And ftr, I would not consider either my cousin's dc, or my friends dc to have had difficult behavior when I was there. My cousin and my friend both found their childrens' behavior difficult, and got upset about it.
All the kids were just acting like...kids. They needed a little guidance perhaps, but everything that happened seemed very much in the developmentally appropriate norm. yk?


----------



## kungfu_barbi (Jun 6, 2006)

this is a fascinating thread, very deep. i may come back and post more when i've had a chance to ponder a bit. however, i just want to say, in response to the quote below...

Quote:


Originally Posted by *Deva33mommy* 
How I react to dp is quite related to how he treats me. I'm naturally a fighter in relationships. Dp and I have fought a handful of times in our 7 year relationship. *That's because you can't fight with a man who doesn't give you anything to fight about.* It just totally makes sense to me that people's behavior (including kids) would be affected by those around them, the information they receive, how they feel, etc etc etc.


this is profound truth, with endless the life (relationship) applications!

i'm so curious, though, what do you mean "he doesn't give you anything to fight about"?

peace


----------



## lovingmommyhood (Jul 28, 2006)

I have to admit that this sort of offends me as I have one "easy" child and one "difficult" child. Meaning, one who challenges me at every turn and never goes with the flow. We parent them the same and we don't spank. So, I guess I can't really figure how that works.









If your cousin's statements offended you you should've told her "Actually I don't think my DC is easy. I'm just a better parent than you."


----------



## Breeder (May 28, 2006)

For me a big part of GD is getting to know your child's temperament and working with that.

My DS I've found is very stubborn when talked to when he's angry, but rather more lax when he's had a cooling off period. He doesn't do well with abrupt transitions but with preperation for them, it's suddenly no big deal... etc etc etc.

I don't think any child is "easy", sometimes the parent and child's personalities mesh better. Sometimes you have to work really hard to find balance and MAKE life easier for both parent and child.

I found there was a big transformation when I found GD and gave up my expectations of how DS _should_ be, and started working with how he _is_.

I just think it's about perception, but I also think that how we treat our children affects their behavior, for example parents who disrespect their children and get angry because their kids disrespect them. Kids truly learn by example.

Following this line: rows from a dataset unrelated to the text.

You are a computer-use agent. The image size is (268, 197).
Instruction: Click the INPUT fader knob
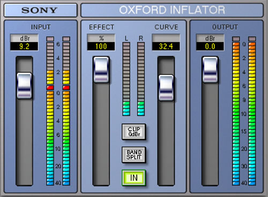(x=24, y=86)
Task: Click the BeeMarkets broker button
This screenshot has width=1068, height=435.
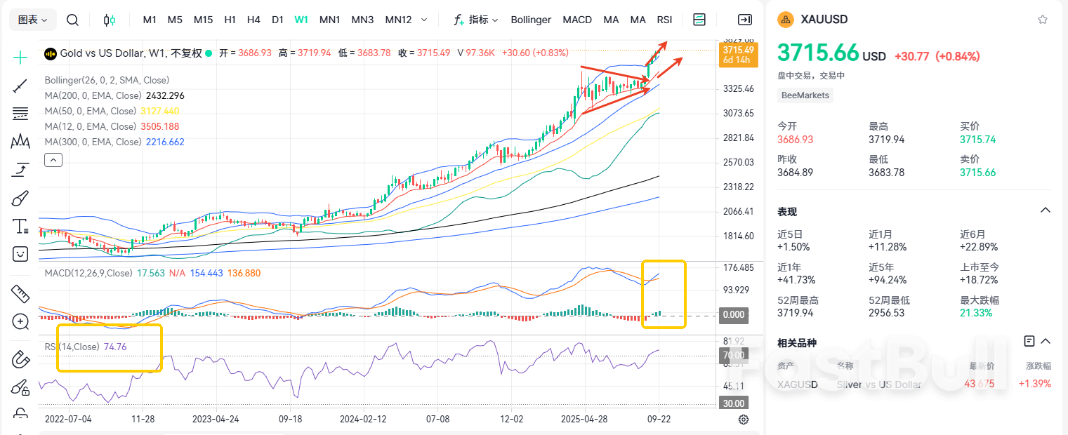Action: pos(805,95)
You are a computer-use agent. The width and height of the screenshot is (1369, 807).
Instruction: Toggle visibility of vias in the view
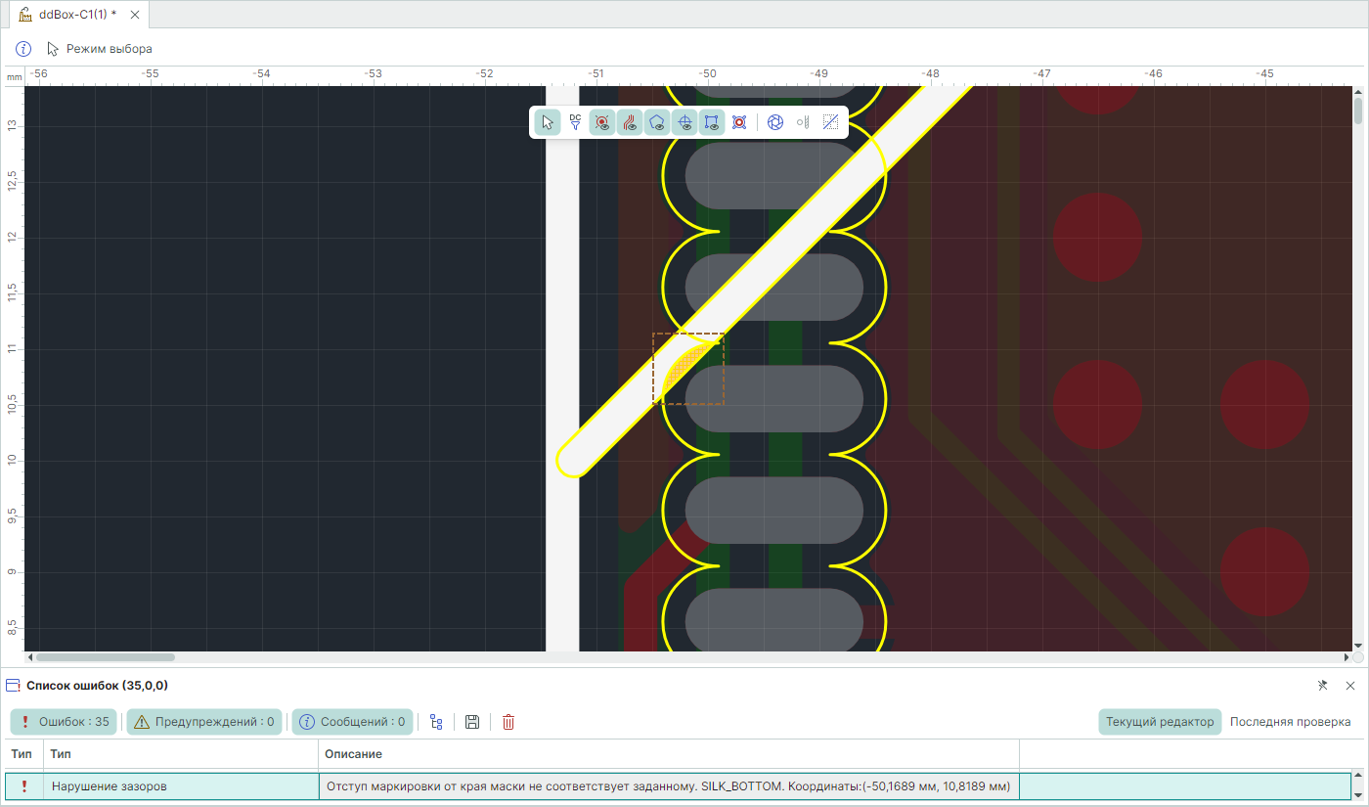602,122
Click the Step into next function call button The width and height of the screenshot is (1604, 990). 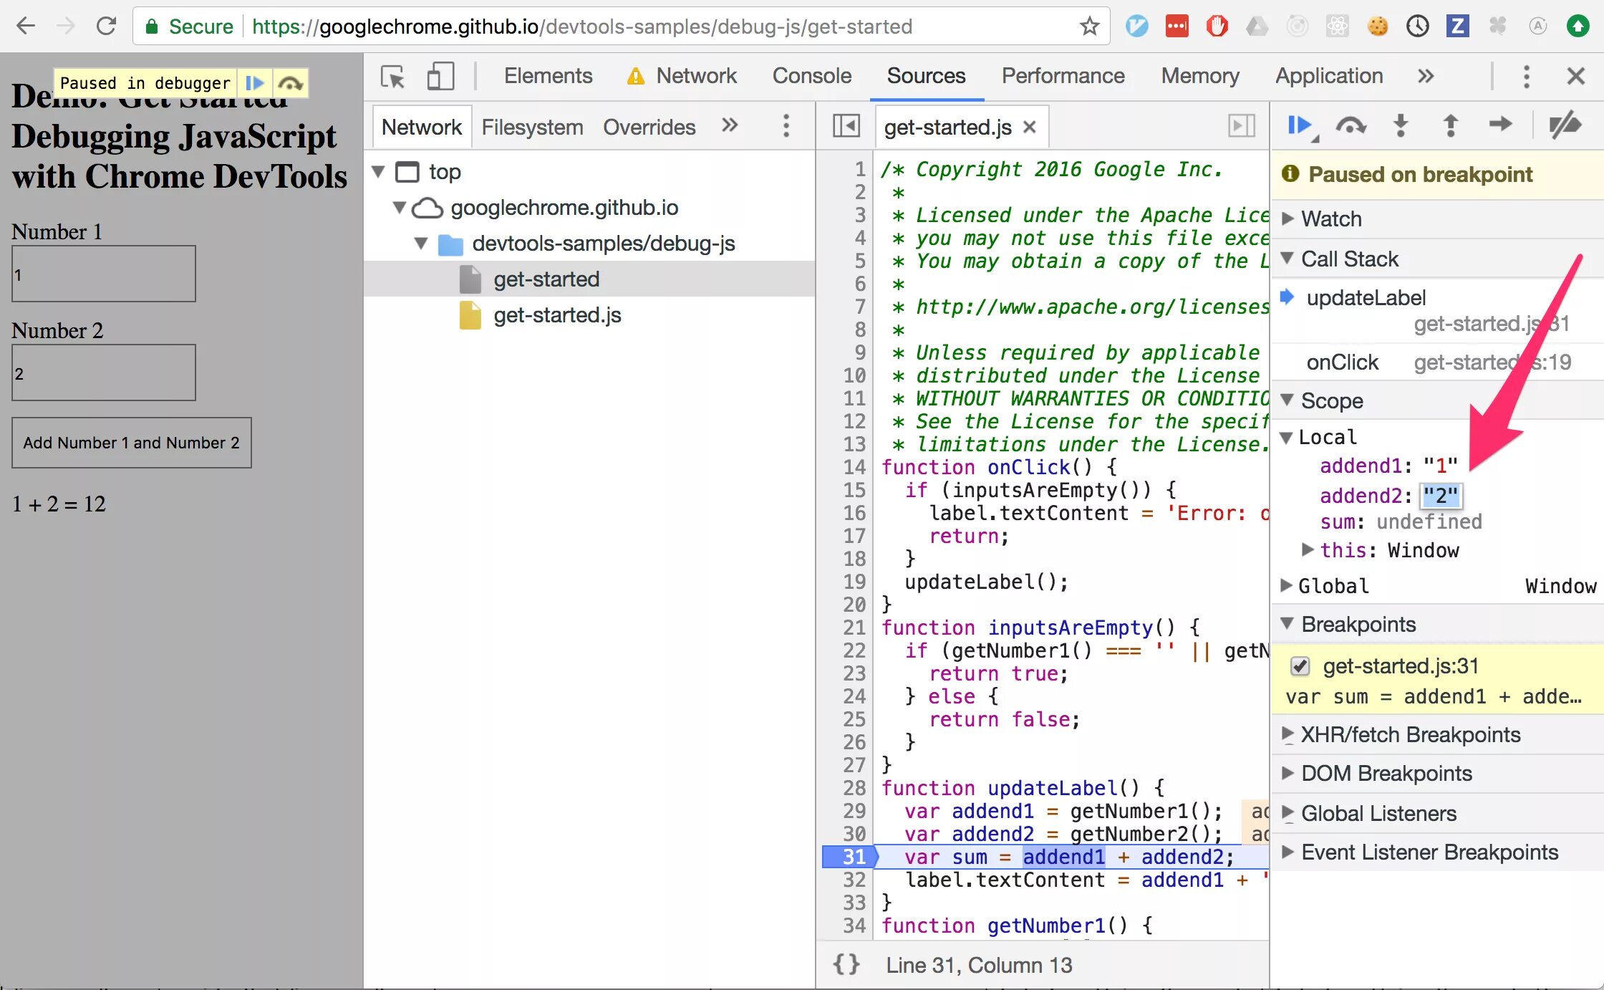point(1399,128)
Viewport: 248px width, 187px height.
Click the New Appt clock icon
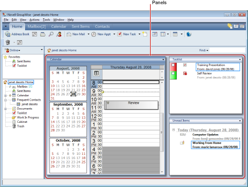94,34
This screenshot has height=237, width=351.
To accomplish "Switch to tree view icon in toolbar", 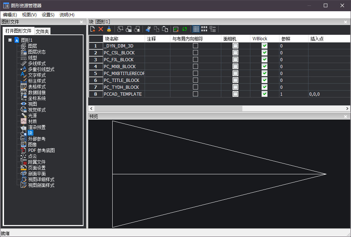I will [x=213, y=29].

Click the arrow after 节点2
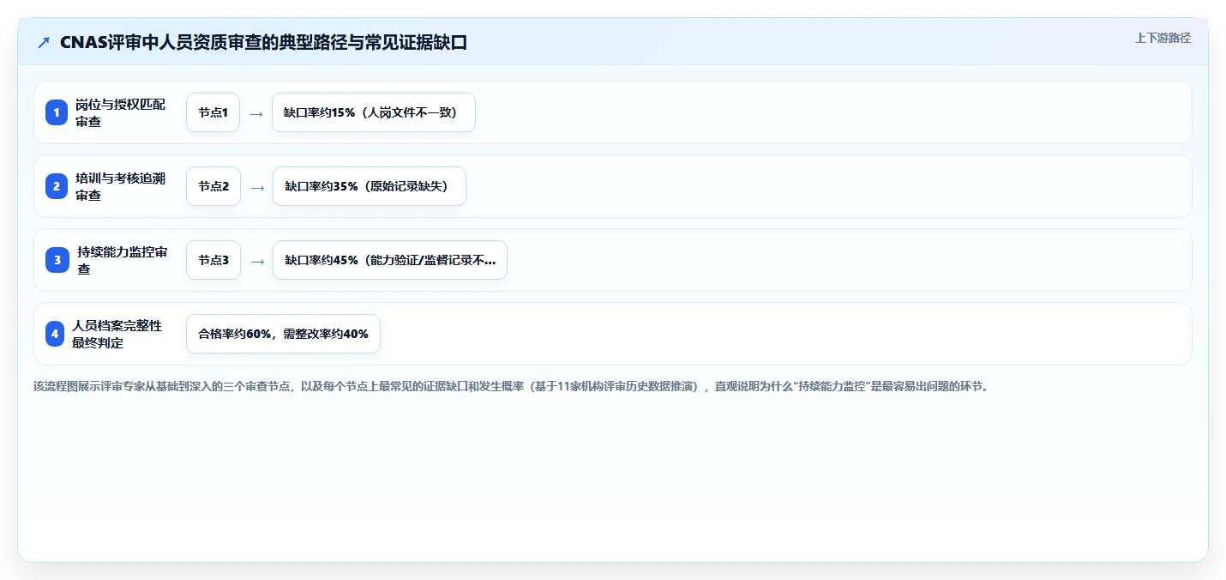point(256,187)

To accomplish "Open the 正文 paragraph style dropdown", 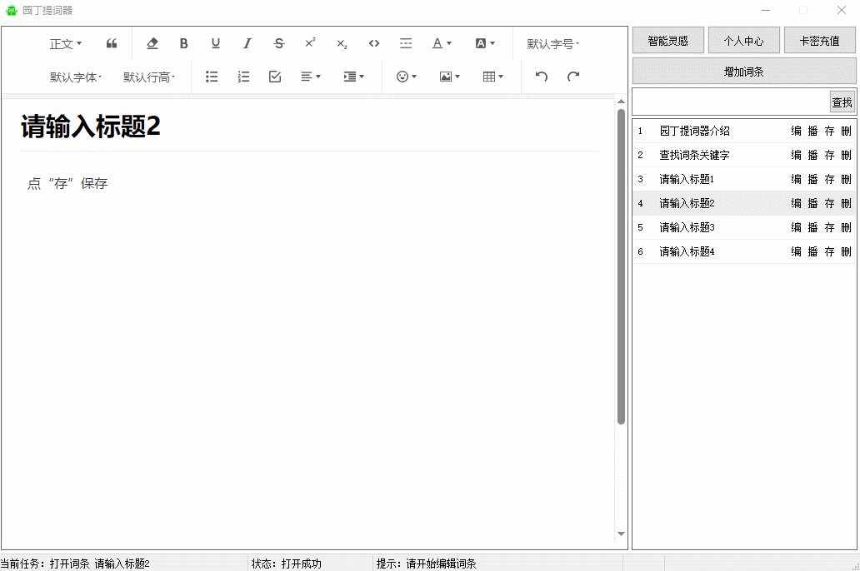I will tap(66, 44).
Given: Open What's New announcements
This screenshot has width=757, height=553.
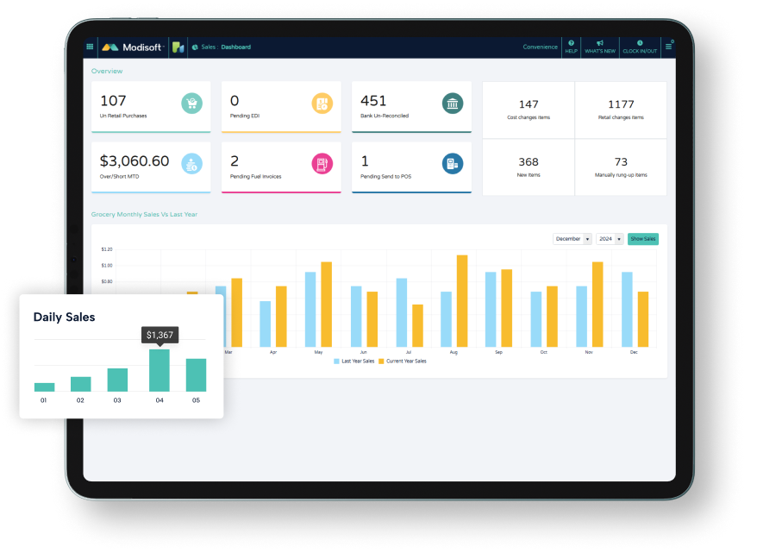Looking at the screenshot, I should click(600, 47).
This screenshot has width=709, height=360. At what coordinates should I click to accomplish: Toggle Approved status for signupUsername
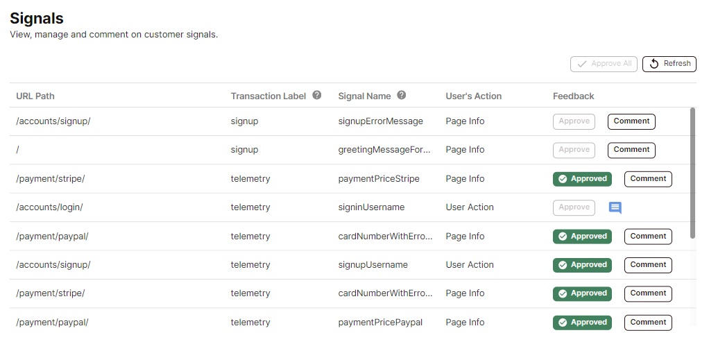[582, 265]
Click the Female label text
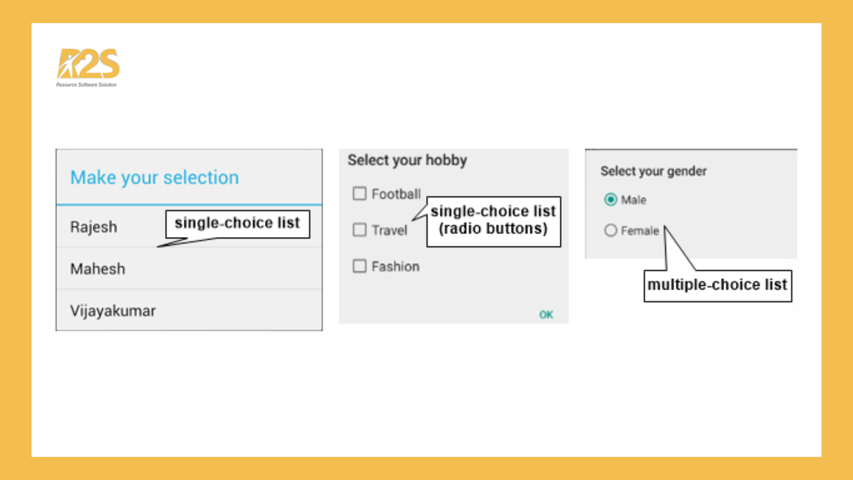Viewport: 853px width, 480px height. 640,231
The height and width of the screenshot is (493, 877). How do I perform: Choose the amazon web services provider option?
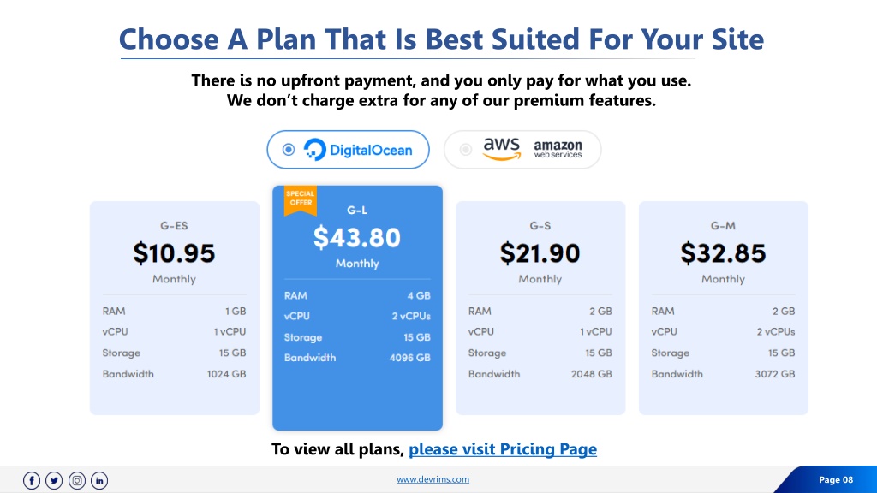pos(522,149)
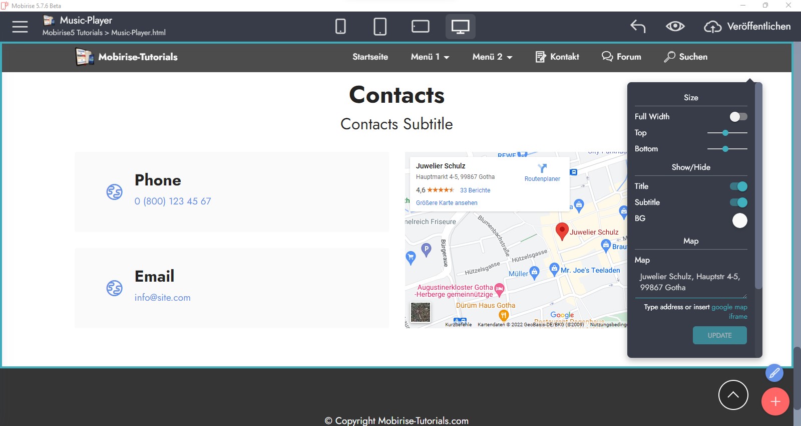Image resolution: width=801 pixels, height=426 pixels.
Task: Click the Map address text field
Action: tap(690, 282)
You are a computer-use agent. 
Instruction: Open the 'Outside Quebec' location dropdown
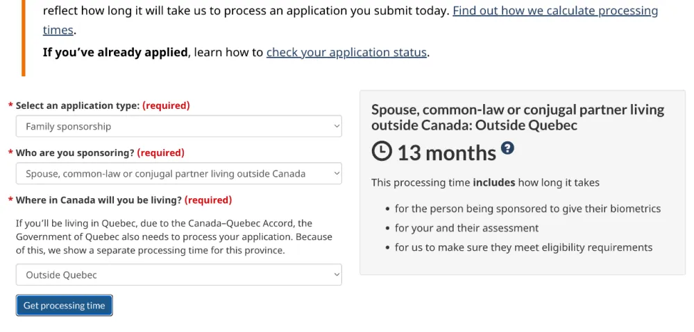[x=179, y=275]
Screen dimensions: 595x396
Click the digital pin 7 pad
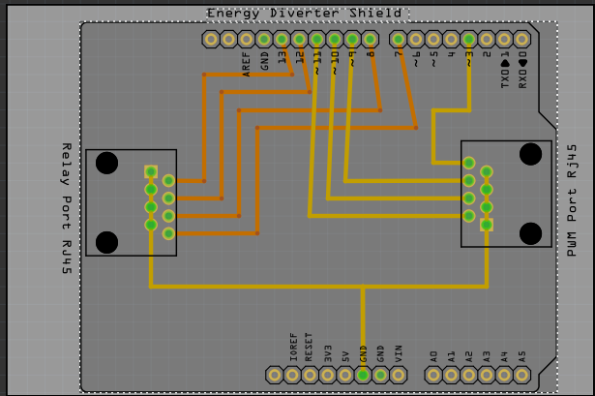coord(398,39)
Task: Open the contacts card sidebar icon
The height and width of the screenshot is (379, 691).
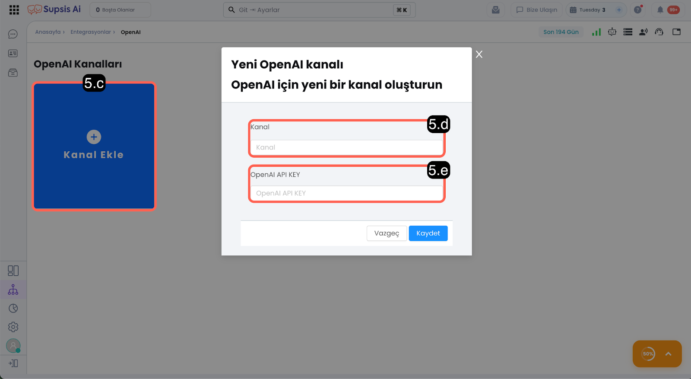Action: coord(13,54)
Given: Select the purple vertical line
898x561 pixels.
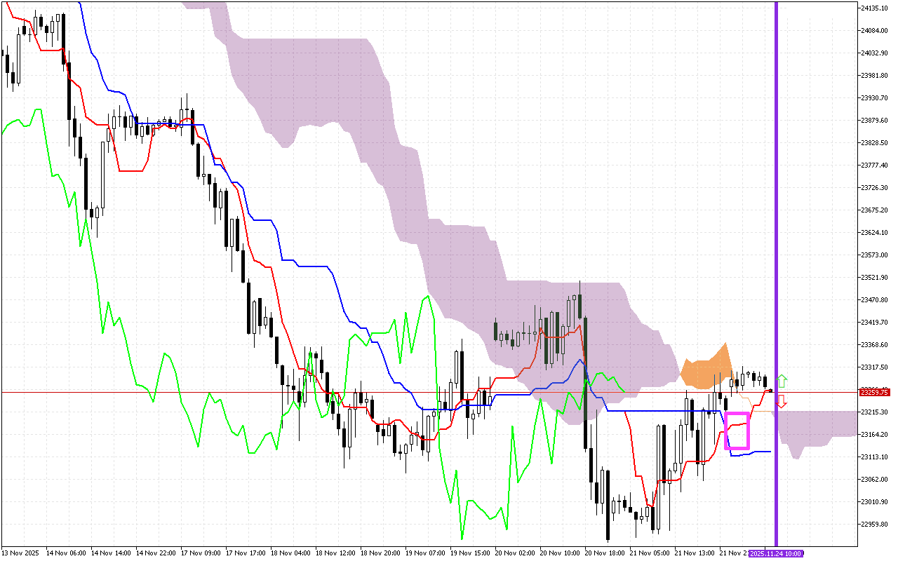Looking at the screenshot, I should (776, 210).
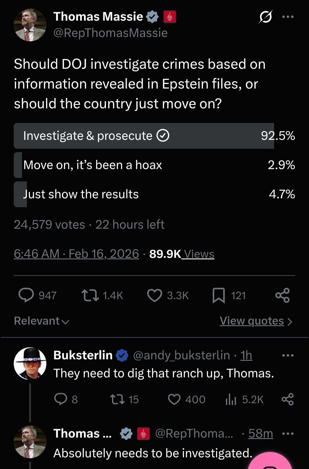Tap the reply bubble with 947 replies
309x469 pixels.
[x=26, y=295]
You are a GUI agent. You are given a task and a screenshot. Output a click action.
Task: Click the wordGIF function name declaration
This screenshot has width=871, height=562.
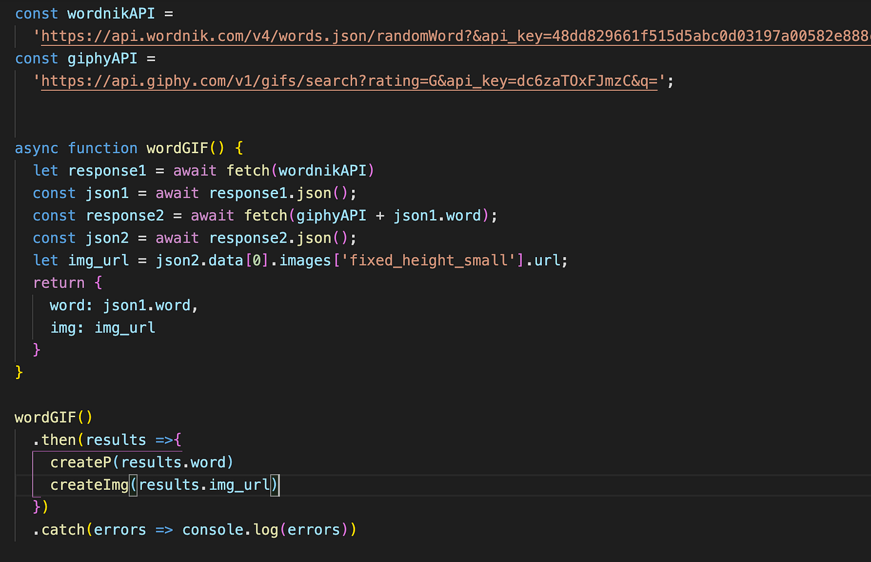point(178,148)
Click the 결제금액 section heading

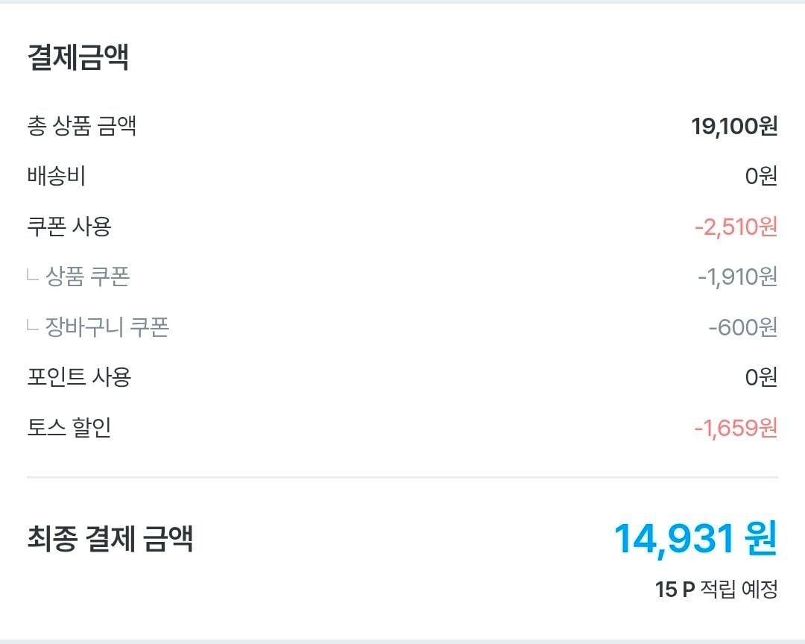(78, 57)
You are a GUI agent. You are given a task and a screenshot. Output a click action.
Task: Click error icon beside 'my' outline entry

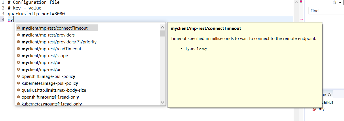[x=314, y=109]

Afterthought: I don't plan to parent my children "exactly the same way", our core beliefs of GD will remain intact, but we are fully prepared to be presented with a whole new human being, with a completely different temperament than DS1 when his brother arrives. We'll have to find new strategies to make his personality what ever it may be 'mesh' with the rest of the family's.


----------



## DevaMajka (Jul 4, 2005)

Quote:


Originally Posted by *kungfu_barbi* 
i'm so curious, though, what do you mean "he doesn't give you anything to fight about"?

peace

Well, first because we agree on most of the things that I feel strongly about (discipline, racism, respect for women, kids, animals, etc etc).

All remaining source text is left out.